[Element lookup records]
— Begin —
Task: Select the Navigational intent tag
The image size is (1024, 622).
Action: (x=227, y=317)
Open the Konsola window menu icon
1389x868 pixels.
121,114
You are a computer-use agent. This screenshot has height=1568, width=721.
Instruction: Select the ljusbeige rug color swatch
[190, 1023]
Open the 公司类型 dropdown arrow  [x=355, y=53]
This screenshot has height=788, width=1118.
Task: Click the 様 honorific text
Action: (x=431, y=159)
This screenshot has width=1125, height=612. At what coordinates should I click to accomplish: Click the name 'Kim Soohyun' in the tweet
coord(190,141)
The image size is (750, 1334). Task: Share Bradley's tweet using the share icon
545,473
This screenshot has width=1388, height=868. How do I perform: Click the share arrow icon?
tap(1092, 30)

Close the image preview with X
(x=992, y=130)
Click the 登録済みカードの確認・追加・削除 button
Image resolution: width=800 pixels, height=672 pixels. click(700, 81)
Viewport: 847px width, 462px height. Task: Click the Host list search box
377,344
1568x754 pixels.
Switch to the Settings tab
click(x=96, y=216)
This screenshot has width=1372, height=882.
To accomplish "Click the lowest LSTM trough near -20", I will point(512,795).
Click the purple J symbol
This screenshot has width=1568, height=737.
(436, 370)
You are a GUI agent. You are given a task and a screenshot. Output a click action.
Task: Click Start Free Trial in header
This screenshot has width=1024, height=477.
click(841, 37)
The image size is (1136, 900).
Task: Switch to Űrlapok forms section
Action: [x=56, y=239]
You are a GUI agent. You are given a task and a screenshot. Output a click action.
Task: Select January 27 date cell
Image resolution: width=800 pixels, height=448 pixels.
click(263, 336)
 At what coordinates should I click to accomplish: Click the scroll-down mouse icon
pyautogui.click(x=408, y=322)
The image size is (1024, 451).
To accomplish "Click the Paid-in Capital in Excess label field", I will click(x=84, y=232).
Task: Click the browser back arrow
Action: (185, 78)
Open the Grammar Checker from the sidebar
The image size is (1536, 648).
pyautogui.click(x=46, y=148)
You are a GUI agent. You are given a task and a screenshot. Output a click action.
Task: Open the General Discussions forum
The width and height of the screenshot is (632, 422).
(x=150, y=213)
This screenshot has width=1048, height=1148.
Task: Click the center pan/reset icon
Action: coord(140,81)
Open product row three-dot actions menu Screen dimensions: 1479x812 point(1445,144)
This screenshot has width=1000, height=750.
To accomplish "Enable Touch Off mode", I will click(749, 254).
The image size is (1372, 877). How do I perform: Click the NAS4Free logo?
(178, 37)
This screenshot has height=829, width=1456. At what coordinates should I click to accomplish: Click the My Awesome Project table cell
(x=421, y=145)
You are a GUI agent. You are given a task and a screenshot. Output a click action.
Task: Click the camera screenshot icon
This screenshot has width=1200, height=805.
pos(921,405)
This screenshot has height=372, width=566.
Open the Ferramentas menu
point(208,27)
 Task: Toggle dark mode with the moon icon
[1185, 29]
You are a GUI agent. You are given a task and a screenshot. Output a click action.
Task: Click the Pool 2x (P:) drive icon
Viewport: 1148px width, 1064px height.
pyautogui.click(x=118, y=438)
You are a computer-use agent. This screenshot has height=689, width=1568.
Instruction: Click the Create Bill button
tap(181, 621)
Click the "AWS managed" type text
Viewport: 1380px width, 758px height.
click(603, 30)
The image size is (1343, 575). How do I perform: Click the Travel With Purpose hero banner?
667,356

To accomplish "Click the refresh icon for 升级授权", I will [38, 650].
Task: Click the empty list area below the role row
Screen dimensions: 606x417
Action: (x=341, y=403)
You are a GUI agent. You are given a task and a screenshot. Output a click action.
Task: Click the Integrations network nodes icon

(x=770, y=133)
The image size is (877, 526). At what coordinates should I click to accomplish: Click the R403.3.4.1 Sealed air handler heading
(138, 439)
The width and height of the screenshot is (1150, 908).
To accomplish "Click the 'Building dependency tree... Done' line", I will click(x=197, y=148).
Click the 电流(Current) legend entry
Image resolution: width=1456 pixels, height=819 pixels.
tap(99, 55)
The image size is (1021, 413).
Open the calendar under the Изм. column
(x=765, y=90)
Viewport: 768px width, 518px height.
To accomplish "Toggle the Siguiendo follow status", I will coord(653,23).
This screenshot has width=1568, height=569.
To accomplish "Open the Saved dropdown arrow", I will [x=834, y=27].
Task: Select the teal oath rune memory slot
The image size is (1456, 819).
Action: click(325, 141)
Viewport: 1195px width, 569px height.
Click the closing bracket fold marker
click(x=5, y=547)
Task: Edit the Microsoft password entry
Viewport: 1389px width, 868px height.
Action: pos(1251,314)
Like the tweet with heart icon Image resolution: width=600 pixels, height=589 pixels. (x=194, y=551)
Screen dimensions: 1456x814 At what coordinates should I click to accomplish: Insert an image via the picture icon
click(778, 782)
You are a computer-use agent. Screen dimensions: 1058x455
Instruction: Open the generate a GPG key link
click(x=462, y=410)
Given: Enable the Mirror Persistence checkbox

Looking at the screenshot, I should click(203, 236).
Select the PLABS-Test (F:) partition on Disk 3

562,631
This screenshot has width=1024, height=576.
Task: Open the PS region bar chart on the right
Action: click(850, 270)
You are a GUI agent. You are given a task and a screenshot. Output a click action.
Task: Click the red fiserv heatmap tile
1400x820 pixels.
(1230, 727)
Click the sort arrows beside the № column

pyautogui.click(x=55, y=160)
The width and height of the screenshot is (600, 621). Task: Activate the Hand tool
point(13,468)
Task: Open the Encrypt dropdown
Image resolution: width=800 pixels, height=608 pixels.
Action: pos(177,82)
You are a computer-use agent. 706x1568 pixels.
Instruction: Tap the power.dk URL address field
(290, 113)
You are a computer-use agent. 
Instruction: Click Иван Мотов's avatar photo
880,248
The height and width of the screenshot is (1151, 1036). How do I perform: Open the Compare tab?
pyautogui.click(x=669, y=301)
— End —
INSTRUCTIONS FOR THE TASK: Convert the records above into a Markdown table with two columns, Row and Line. Put each nonblank line in its own row, numbered in order, and leave out blank lines.

SOLUTION FOR THIS TASK:
| Row | Line |
|---|---|
| 1 | Task: Select the Navigational intent tag |
| 2 | The image size is (1024, 622). |
| 3 | Action: (x=227, y=317) |
| 4 | Open the Konsola window menu icon |
| 5 | 1389x868 pixels. |
| 6 | 121,114 |
| 7 | You are a computer-use agent. This screenshot has height=1568, width=721. |
| 8 | Instruction: Select the ljusbeige rug color swatch |
| 9 | [190, 1023] |
| 10 | Open the 公司类型 dropdown arrow  [x=355, y=53] |
| 11 | This screenshot has height=788, width=1118. |
| 12 | Task: Click the 様 honorific text |
| 13 | Action: (x=431, y=159) |
| 14 | This screenshot has width=1125, height=612. At what coordinates should I click to accomplish: Click the name 'Kim Soohyun' in the tweet |
| 15 | coord(190,141) |
| 16 | The image size is (750, 1334). Task: Share Bradley's tweet using the share icon |
| 17 | 545,473 |
| 18 | This screenshot has width=1388, height=868. How do I perform: Click the share arrow icon? |
| 19 | tap(1092, 30) |
| 20 | Close the image preview with X |
| 21 | (x=992, y=130) |
| 22 | Click the 登録済みカードの確認・追加・削除 button |
| 23 | Image resolution: width=800 pixels, height=672 pixels. click(700, 81) |
| 24 | Viewport: 847px width, 462px height. Task: Click the Host list search box |
| 25 | 377,344 |
| 26 | 1568x754 pixels. |
| 27 | Switch to the Settings tab |
| 28 | click(x=96, y=216) |
| 29 | This screenshot has width=1372, height=882. |
| 30 | To accomplish "Click the lowest LSTM trough near -20", I will point(512,795). |
| 31 | Click the purple J symbol |
| 32 | This screenshot has width=1568, height=737. |
| 33 | (436, 370) |
| 34 | You are a GUI agent. You are given a task and a screenshot. Output a click action. |
| 35 | Task: Click Start Free Trial in header |
| 36 | This screenshot has width=1024, height=477. |
| 37 | click(841, 37) |
| 38 | The image size is (1136, 900). |
| 39 | Task: Switch to Űrlapok forms section |
| 40 | Action: [x=56, y=239] |
| 41 | You are a GUI agent. You are given a task and a screenshot. Output a click action. |
| 42 | Task: Select January 27 date cell |
| 43 | Image resolution: width=800 pixels, height=448 pixels. |
| 44 | click(263, 336) |
| 45 |  At what coordinates should I click to accomplish: Click the scroll-down mouse icon |
| 46 | pyautogui.click(x=408, y=322) |
| 47 | The image size is (1024, 451). |
| 48 | To accomplish "Click the Paid-in Capital in Excess label field", I will click(x=84, y=232). |
| 49 | Task: Click the browser back arrow |
| 50 | Action: (185, 78) |
| 51 | Open the Grammar Checker from the sidebar |
| 52 | The image size is (1536, 648). |
| 53 | pyautogui.click(x=46, y=148) |
| 54 | You are a GUI agent. You are given a task and a screenshot. Output a click action. |
| 55 | Task: Open the General Discussions forum |
| 56 | The width and height of the screenshot is (632, 422). |
| 57 | (x=150, y=213) |
| 58 | This screenshot has width=1048, height=1148. |
| 59 | Task: Click the center pan/reset icon |
| 60 | Action: coord(140,81) |
| 61 | Open product row three-dot actions menu Screen dimensions: 1479x812 point(1445,144) |
| 62 | This screenshot has width=1000, height=750. |
| 63 | To accomplish "Enable Touch Off mode", I will click(749, 254). |
| 64 | The image size is (1372, 877). How do I perform: Click the NAS4Free logo? |
| 65 | (178, 37) |
| 66 | This screenshot has height=829, width=1456. At what coordinates should I click to accomplish: Click the My Awesome Project table cell |
| 67 | (x=421, y=145) |
| 68 | You are a GUI agent. You are given a task and a screenshot. Output a click action. |
| 69 | Task: Click the camera screenshot icon |
| 70 | This screenshot has width=1200, height=805. |
| 71 | pos(921,405) |
| 72 | This screenshot has height=372, width=566. |
| 73 | Open the Ferramentas menu |
| 74 | point(208,27) |
| 75 |  Task: Toggle dark mode with the moon icon |
| 76 | [1185, 29] |
| 77 | You are a GUI agent. You are given a task and a screenshot. Output a click action. |
| 78 | Task: Click the Pool 2x (P:) drive icon |
| 79 | Viewport: 1148px width, 1064px height. |
| 80 | pyautogui.click(x=118, y=438) |
| 81 | You are a computer-use agent. This screenshot has height=689, width=1568. |
| 82 | Instruction: Click the Create Bill button |
| 83 | tap(181, 621) |
| 84 | Click the "AWS managed" type text |
| 85 | Viewport: 1380px width, 758px height. |
| 86 | click(603, 30) |
| 87 | The image size is (1343, 575). How do I perform: Click the Travel With Purpose hero banner? |
| 88 | 667,356 |
| 89 | To accomplish "Click the refresh icon for 升级授权", I will [38, 650]. |
| 90 | Task: Click the empty list area below the role row |
| 91 | Screen dimensions: 606x417 |
| 92 | Action: (x=341, y=403) |
| 93 | You are a GUI agent. You are given a task and a screenshot. Output a click action. |
| 94 | Task: Click the Integrations network nodes icon |
| 95 | (x=770, y=133) |
| 96 | The image size is (877, 526). At what coordinates should I click to accomplish: Click the R403.3.4.1 Sealed air handler heading |
| 97 | (138, 439) |
| 98 | The width and height of the screenshot is (1150, 908). |
| 99 | To accomplish "Click the 'Building dependency tree... Done' line", I will click(x=197, y=148). |
| 100 | Click the 电流(Current) legend entry |
| 101 | Image resolution: width=1456 pixels, height=819 pixels. |
| 102 | tap(99, 55) |
| 103 | The image size is (1021, 413). |
| 104 | Open the calendar under the Изм. column |
| 105 | (x=765, y=90) |
| 106 | Viewport: 768px width, 518px height. |
| 107 | To accomplish "Toggle the Siguiendo follow status", I will coord(653,23). |
| 108 | This screenshot has width=1568, height=569. |
| 109 | To accomplish "Open the Saved dropdown arrow", I will [x=834, y=27]. |
| 110 | Task: Select the teal oath rune memory slot |
| 111 | The image size is (1456, 819). |
| 112 | Action: click(325, 141) |
| 113 | Viewport: 1195px width, 569px height. |
| 114 | Click the closing bracket fold marker |
| 115 | click(x=5, y=547) |
| 116 | Task: Edit the Microsoft password entry |
| 117 | Viewport: 1389px width, 868px height. |
| 118 | Action: pos(1251,314) |
| 119 | Like the tweet with heart icon Image resolution: width=600 pixels, height=589 pixels. (x=194, y=551) |
| 120 | Screen dimensions: 1456x814 At what coordinates should I click to accomplish: Insert an image via the picture icon |
| 121 | click(778, 782) |
| 122 | You are a computer-use agent. Screen dimensions: 1058x455 |
| 123 | Instruction: Open the generate a GPG key link |
| 124 | click(x=462, y=410) |
| 125 | Given: Enable the Mirror Persistence checkbox |
| 126 | Looking at the screenshot, I should click(203, 236). |
| 127 | Select the PLABS-Test (F:) partition on Disk 3 |
| 128 | 562,631 |
| 129 | This screenshot has width=1024, height=576. |
| 130 | Task: Open the PS region bar chart on the right |
| 131 | Action: click(850, 270) |
| 132 | You are a GUI agent. You are given a task and a screenshot. Output a click action. |
| 133 | Task: Click the red fiserv heatmap tile |
| 134 | 1400x820 pixels. |
| 135 | (1230, 727) |
| 136 | Click the sort arrows beside the № column |
| 137 | pyautogui.click(x=55, y=160) |
| 138 | The width and height of the screenshot is (600, 621). Task: Activate the Hand tool |
| 139 | point(13,468) |
| 140 | Task: Open the Encrypt dropdown |
| 141 | Image resolution: width=800 pixels, height=608 pixels. |
| 142 | Action: pos(177,82) |
| 143 | You are a computer-use agent. 706x1568 pixels. |
| 144 | Instruction: Tap the power.dk URL address field |
| 145 | (290, 113) |
| 146 | You are a computer-use agent.  |
| 147 | Instruction: Click Иван Мотов's avatar photo |
| 148 | 880,248 |
| 149 | The height and width of the screenshot is (1151, 1036). How do I perform: Open the Compare tab? |
| 150 | pyautogui.click(x=669, y=301) |